Luckily, I have an iPhone these days, so I just looked it up when I got back to my car.
Of course, I was thinking about Commodore Oliver Hazard Perry, the hero of the Battle of Lake Erie in the War of 1812. Not the same guy buried in the Quaker Cemetery in Farmington, Michigan, but how did a guy with the name “Oliver Perry Hazard” end up buried in the Quaker Cemetry in Farmington, Michigan? That couldn’t just be a coincidence.
Here’s his obituary:
Oliver Perry Hazard passed away at his home, 3439 Cass Avenue, Detroit, Sunday, September 16, 1923. Mr. Hazard was a direct descendent of the renowned Commodore Oliver Hazard Perry, passing the name on to his grandson, Oliver P.H. Crane of Los Angeles. He was born near Penn Yan, New York … and when very young, came west ith his parents, who settled in Novi, Michigan.
… At one time during his last years he gave to the late Fred M. Warner and Nathan H. power many interesting incidents of the early history of Farmington. This historical data was taken down in shorthand, by a stenographer.
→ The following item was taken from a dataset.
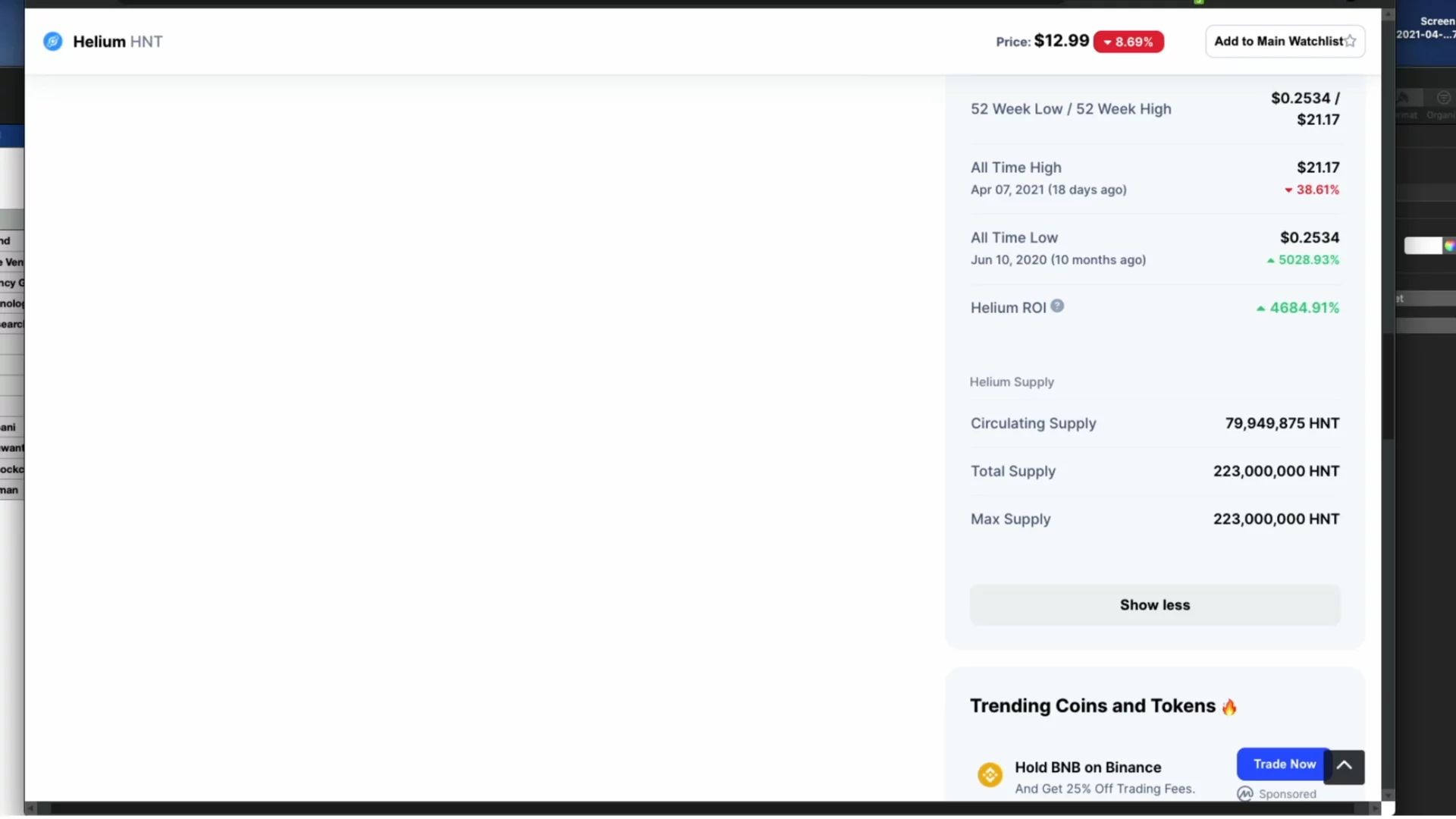Click the scroll-to-top chevron button
This screenshot has width=1456, height=819.
(x=1344, y=766)
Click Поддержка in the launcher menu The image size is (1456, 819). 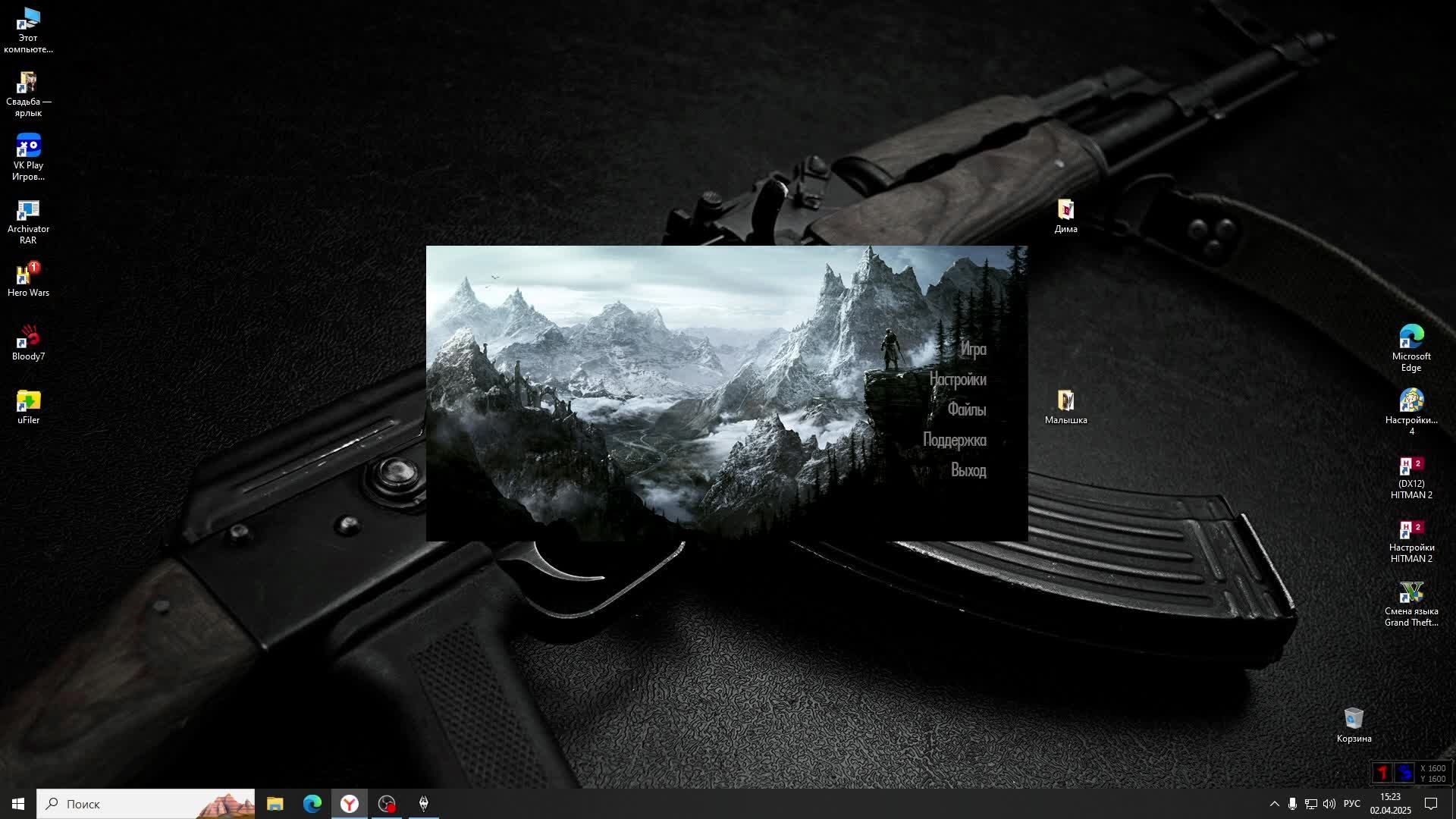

… Mr. Hazard was a man of strong convictions, ever ready to champion what he believed to be right regardless of the attitude that others might take. He had hosts of friends and was a man among men. A devoted husband and a kind father, his domestic life was ideal.
So, that settles that. The obit also does not mention that Oliver Perry Hazard’s wife was Lucy Botsford, and at one point in his diverse business career, he took over the General store at the Botsford Inn (a place that well deserves a post all its own).
I read the historical notes compiled by Nathan H. Power and Governor Warner (it’s pretty great that the Governor was really excited about history, by the way), but it’s not sourced very well, so there’s no indication of what Oliver Hazard remembered in particular about Farmington. The record (written in 1921) did note that Mr. Hazard, the very first secretary of the Farmington Masonic Lodge, “at 86 retains his health and mental vigor to a remarkable degree.”
Today I also learned about Oliver Hazard Perry (the war hero)’s life-long feud with Jesse Duncan Elliott, and idly mused about whether we might be related.
I’d like to post more obituaries more often. Old ones like this always seems so sincere, like even if you didn’t know him, you could appreciate what he was like and why he was important.